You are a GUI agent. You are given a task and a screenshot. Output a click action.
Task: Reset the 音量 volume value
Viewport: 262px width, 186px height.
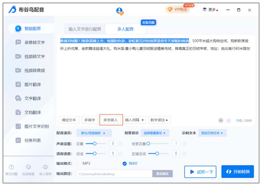click(x=120, y=144)
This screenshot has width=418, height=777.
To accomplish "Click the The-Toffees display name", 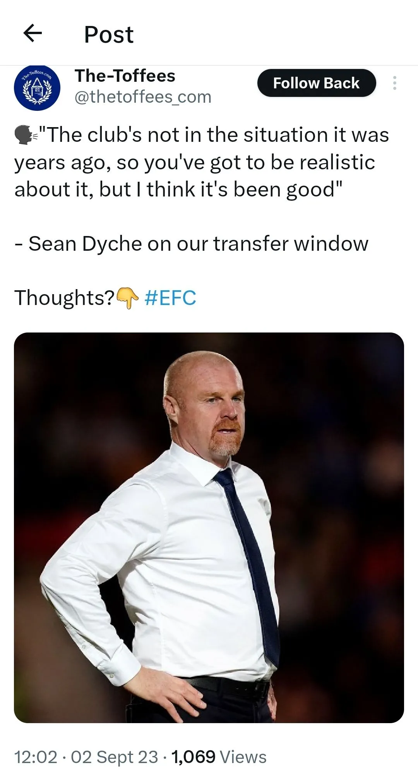I will coord(125,76).
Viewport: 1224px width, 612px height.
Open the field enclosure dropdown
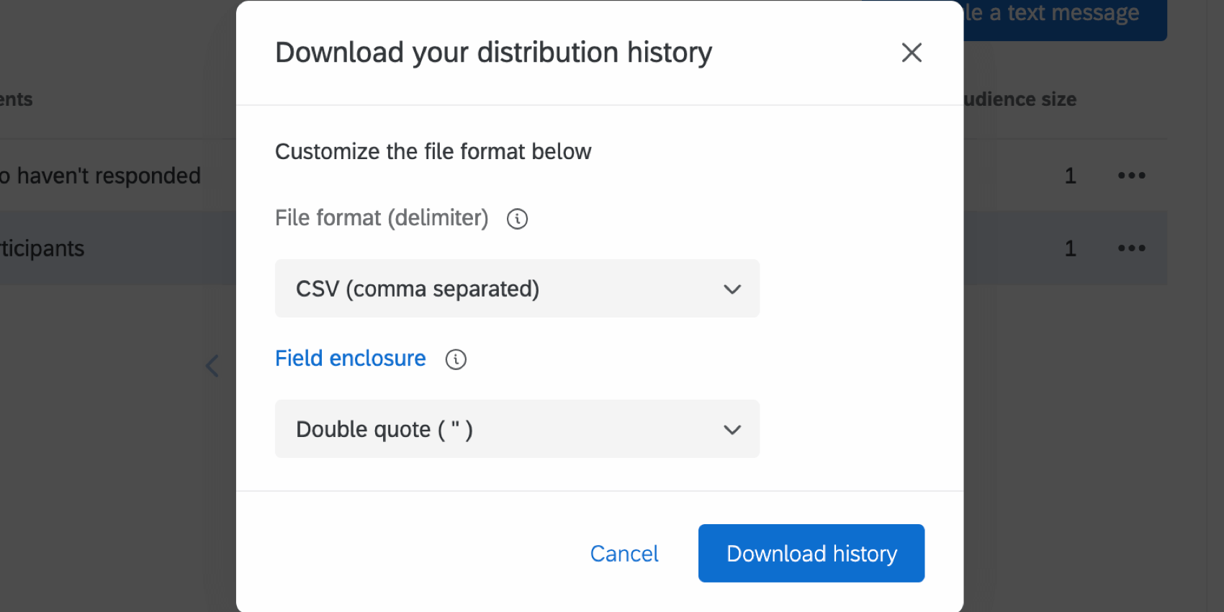[x=517, y=429]
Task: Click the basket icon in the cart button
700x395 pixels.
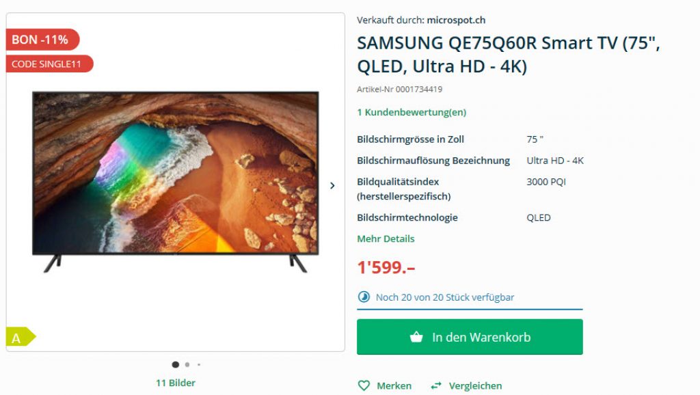Action: click(x=416, y=337)
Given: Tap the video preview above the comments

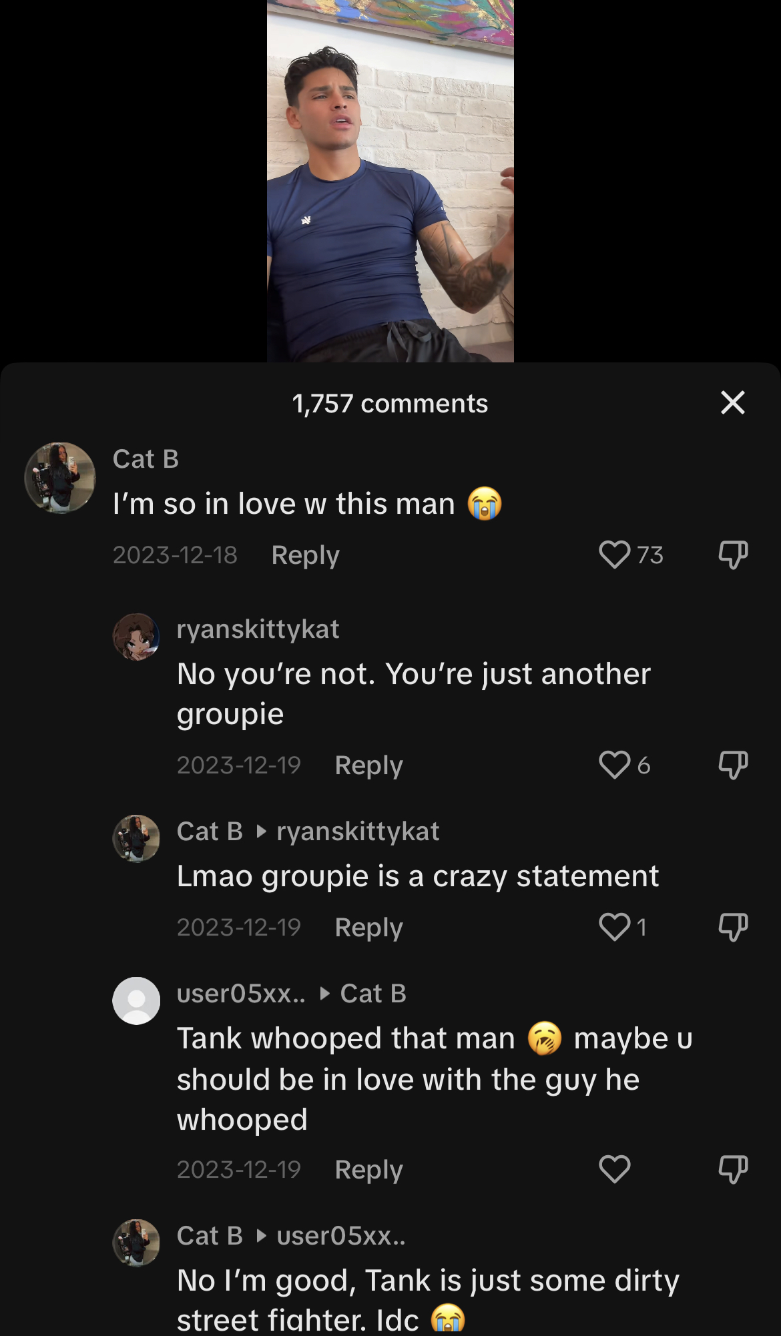Looking at the screenshot, I should pyautogui.click(x=390, y=181).
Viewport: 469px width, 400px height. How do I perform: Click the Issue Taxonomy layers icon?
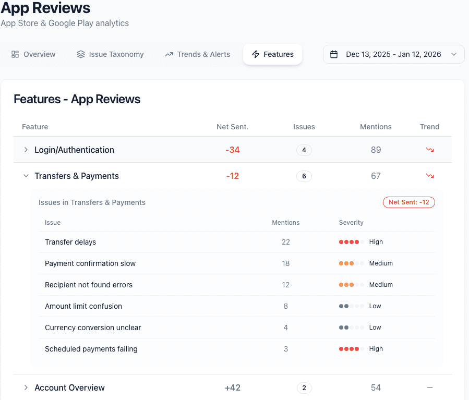coord(80,54)
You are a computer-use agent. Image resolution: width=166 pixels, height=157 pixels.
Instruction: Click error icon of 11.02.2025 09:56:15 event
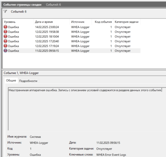pos(5,51)
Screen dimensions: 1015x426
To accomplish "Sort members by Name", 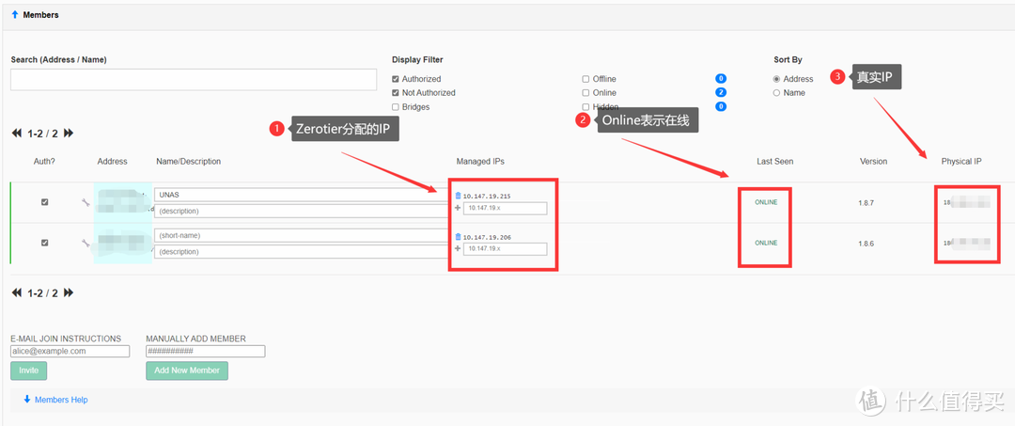I will [x=776, y=93].
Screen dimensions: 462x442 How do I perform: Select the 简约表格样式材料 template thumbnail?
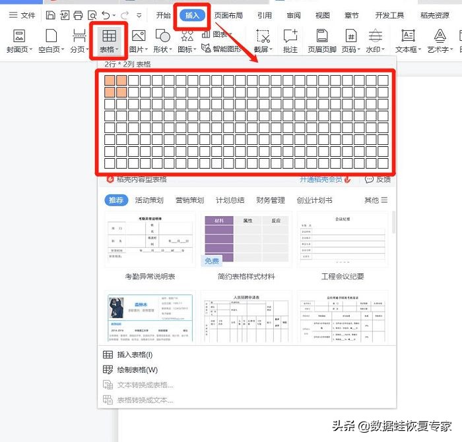[246, 240]
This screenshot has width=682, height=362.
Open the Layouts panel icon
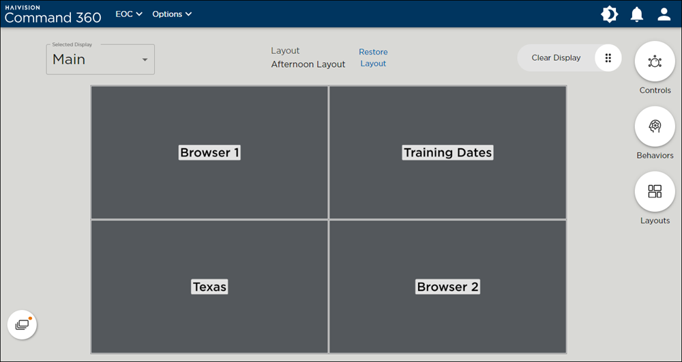(655, 191)
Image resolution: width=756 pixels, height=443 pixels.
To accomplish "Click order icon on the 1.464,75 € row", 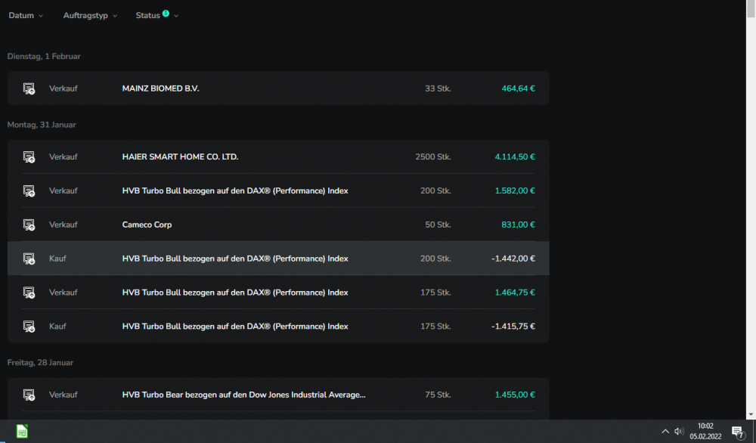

________

▶ _Task_
Only the lines holding "agent" are wanted, so copy each of them from the material.

▶ _Answer below_
You are a GUI agent. You are given a task and a screenshot. Output a click action.
You are a computer-use agent. Image resolution: width=166 pixels, height=157 pixels.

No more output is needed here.